-- Start Data provided --

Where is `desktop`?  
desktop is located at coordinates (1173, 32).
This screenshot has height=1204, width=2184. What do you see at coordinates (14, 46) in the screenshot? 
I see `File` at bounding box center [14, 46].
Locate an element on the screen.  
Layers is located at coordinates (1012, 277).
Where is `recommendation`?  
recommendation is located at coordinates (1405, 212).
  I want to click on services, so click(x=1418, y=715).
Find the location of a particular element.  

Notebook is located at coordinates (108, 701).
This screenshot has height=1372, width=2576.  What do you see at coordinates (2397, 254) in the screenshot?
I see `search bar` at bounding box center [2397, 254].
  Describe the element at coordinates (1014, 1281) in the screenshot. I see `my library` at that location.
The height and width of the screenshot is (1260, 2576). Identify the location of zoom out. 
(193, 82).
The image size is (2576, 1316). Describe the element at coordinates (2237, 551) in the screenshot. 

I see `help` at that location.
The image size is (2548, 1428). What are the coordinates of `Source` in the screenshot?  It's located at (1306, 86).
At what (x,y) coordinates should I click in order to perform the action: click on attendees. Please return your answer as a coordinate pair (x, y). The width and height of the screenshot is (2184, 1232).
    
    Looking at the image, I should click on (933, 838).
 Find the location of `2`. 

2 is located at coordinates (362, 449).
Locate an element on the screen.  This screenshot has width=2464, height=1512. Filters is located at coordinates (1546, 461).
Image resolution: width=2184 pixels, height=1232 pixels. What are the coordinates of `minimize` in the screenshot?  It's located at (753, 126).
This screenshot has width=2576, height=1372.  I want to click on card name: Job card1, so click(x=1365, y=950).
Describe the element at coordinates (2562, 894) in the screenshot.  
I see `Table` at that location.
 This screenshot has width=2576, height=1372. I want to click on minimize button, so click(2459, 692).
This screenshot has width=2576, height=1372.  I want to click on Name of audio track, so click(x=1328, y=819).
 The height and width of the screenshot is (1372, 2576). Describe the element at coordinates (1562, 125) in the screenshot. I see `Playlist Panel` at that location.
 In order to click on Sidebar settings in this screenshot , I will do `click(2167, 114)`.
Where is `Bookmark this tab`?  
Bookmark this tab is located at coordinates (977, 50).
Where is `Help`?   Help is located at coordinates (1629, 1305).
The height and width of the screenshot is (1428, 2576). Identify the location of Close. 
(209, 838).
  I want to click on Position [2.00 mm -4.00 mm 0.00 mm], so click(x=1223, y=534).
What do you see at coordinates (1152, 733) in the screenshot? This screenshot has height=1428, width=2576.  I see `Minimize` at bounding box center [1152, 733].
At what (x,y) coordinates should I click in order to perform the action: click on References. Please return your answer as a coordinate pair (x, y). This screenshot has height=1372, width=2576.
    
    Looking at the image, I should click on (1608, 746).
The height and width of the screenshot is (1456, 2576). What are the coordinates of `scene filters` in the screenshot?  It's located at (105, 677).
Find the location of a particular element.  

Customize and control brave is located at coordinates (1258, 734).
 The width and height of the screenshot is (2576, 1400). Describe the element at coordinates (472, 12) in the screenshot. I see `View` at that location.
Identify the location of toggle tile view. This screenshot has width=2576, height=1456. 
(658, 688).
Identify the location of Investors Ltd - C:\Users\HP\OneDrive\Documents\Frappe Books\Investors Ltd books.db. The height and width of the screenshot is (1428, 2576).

-- End Data provided --

== Problem to solve ==
Print the lines from the one containing "so click(x=1328, y=819)." through the one containing "(209, 838).", inclusive, exactly as they appear above.

== The response ==
This screenshot has width=2576, height=1372.  I want to click on Name of audio track, so click(x=1328, y=819).
 The height and width of the screenshot is (1372, 2576). Describe the element at coordinates (1562, 125) in the screenshot. I see `Playlist Panel` at that location.
 In order to click on Sidebar settings in this screenshot , I will do `click(2167, 114)`.
Where is `Bookmark this tab`?  
Bookmark this tab is located at coordinates (977, 50).
Where is `Help`?   Help is located at coordinates (1629, 1305).
The height and width of the screenshot is (1428, 2576). Identify the location of Close. 
(209, 838).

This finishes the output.